(Stored items)
>>>>
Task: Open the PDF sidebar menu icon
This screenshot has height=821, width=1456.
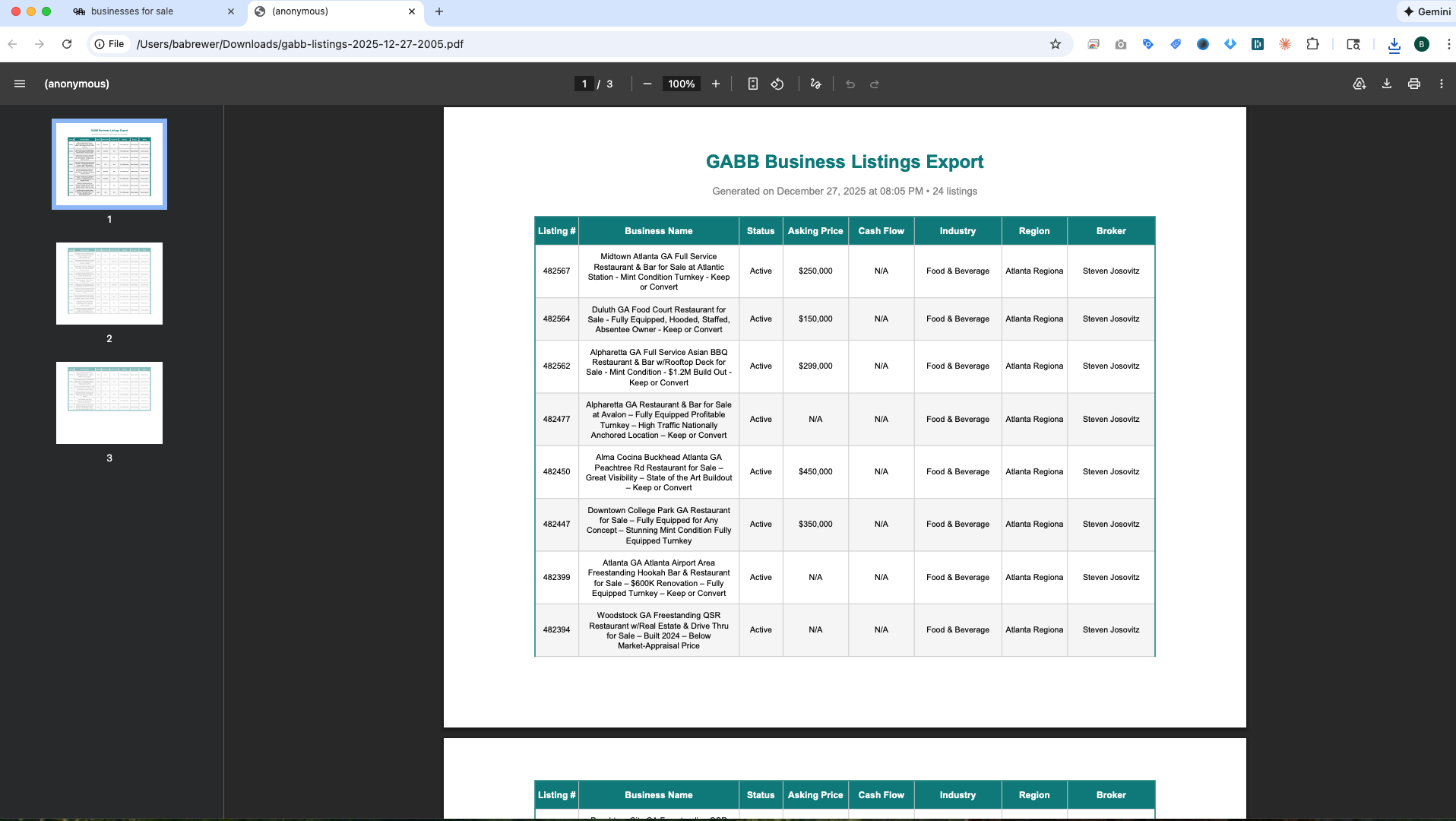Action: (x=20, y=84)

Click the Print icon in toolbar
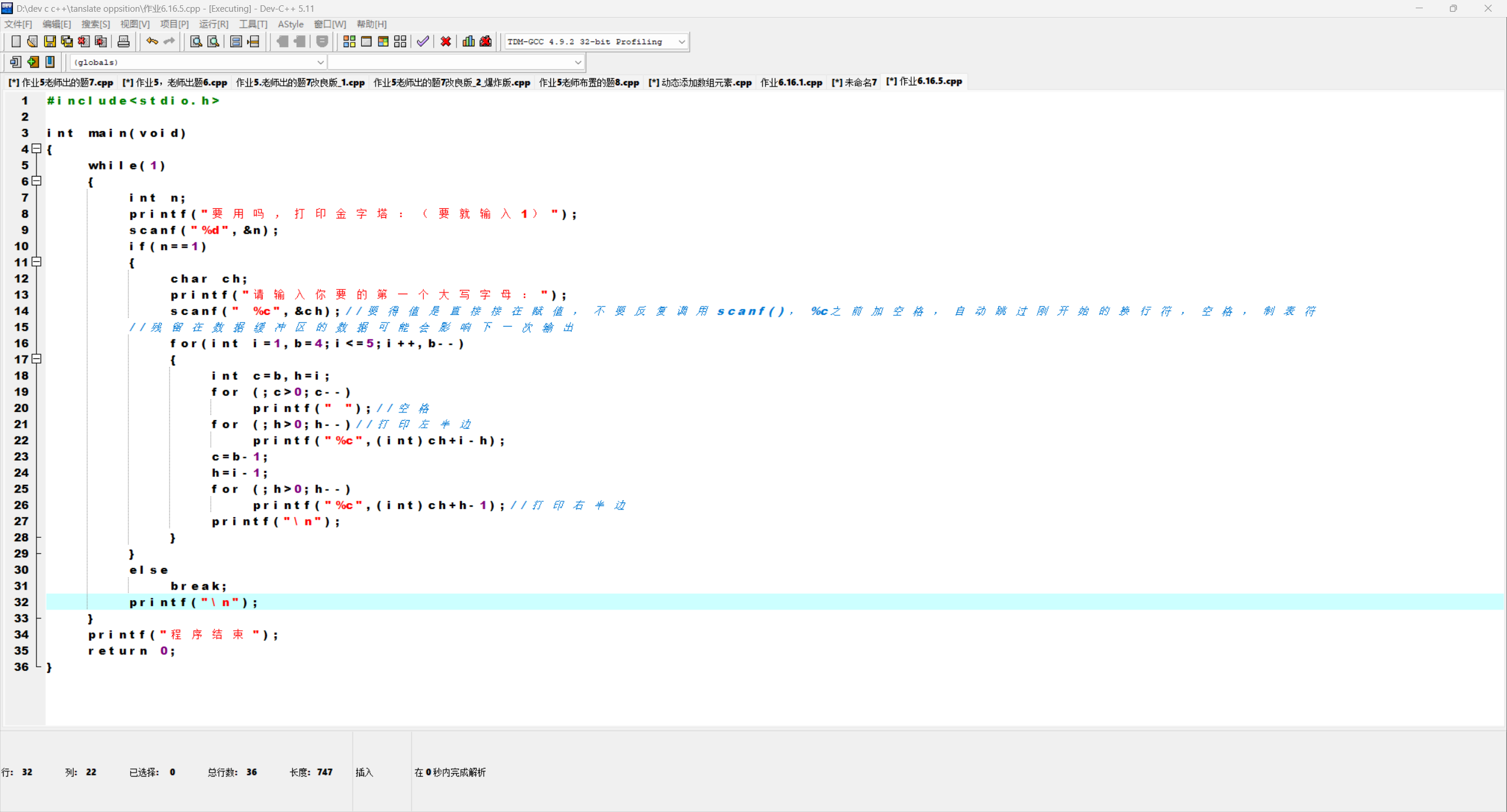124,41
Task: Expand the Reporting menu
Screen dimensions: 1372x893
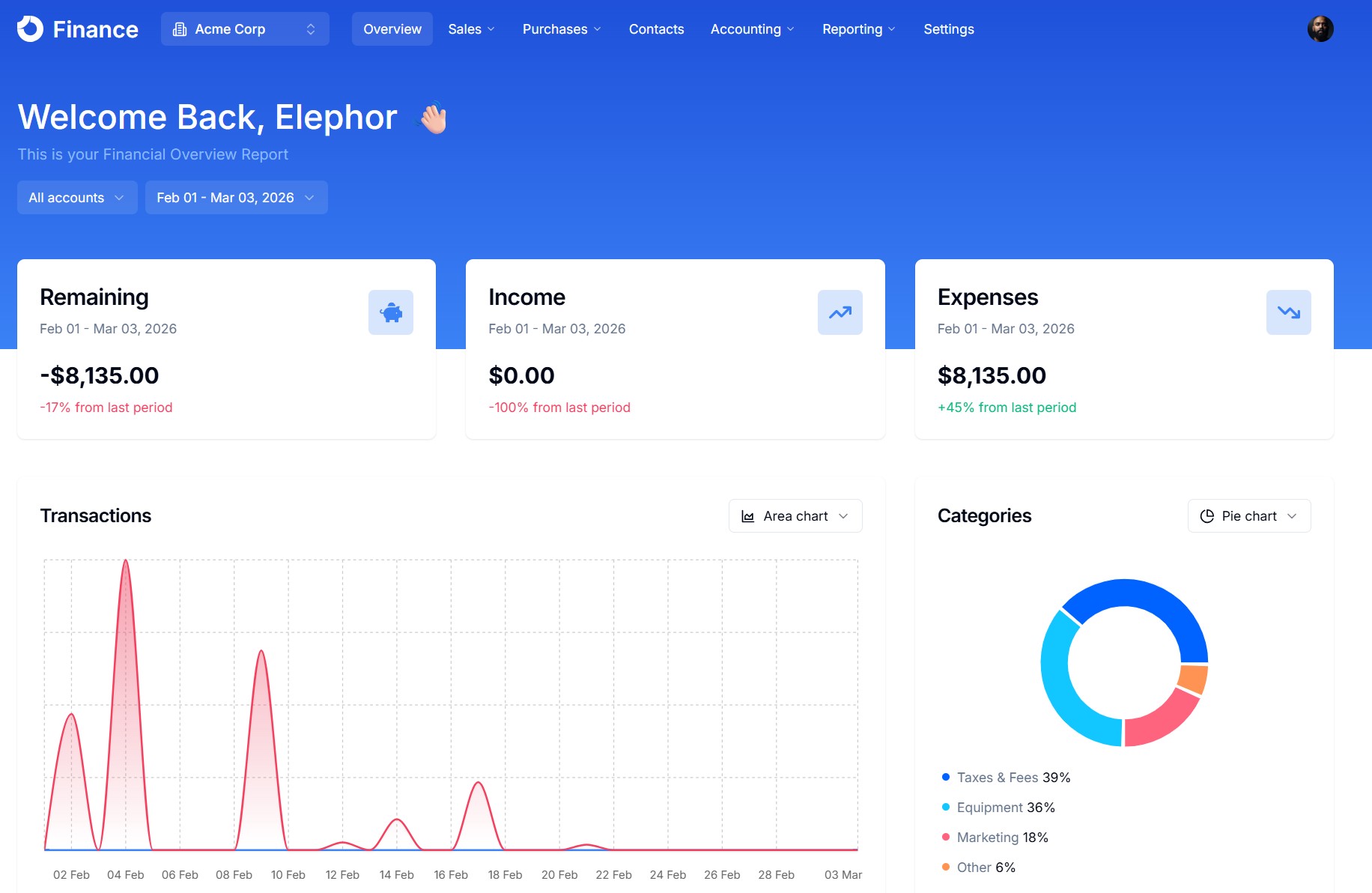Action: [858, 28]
<<<<
▶ [WHAT IS NEEDED] Among the lines of the data, find every one that holds "Task" and copy it.

▶ [EXERCISE SOLUTION]
Task: Open the PDF sidebar menu icon
Task: Expand the Reporting menu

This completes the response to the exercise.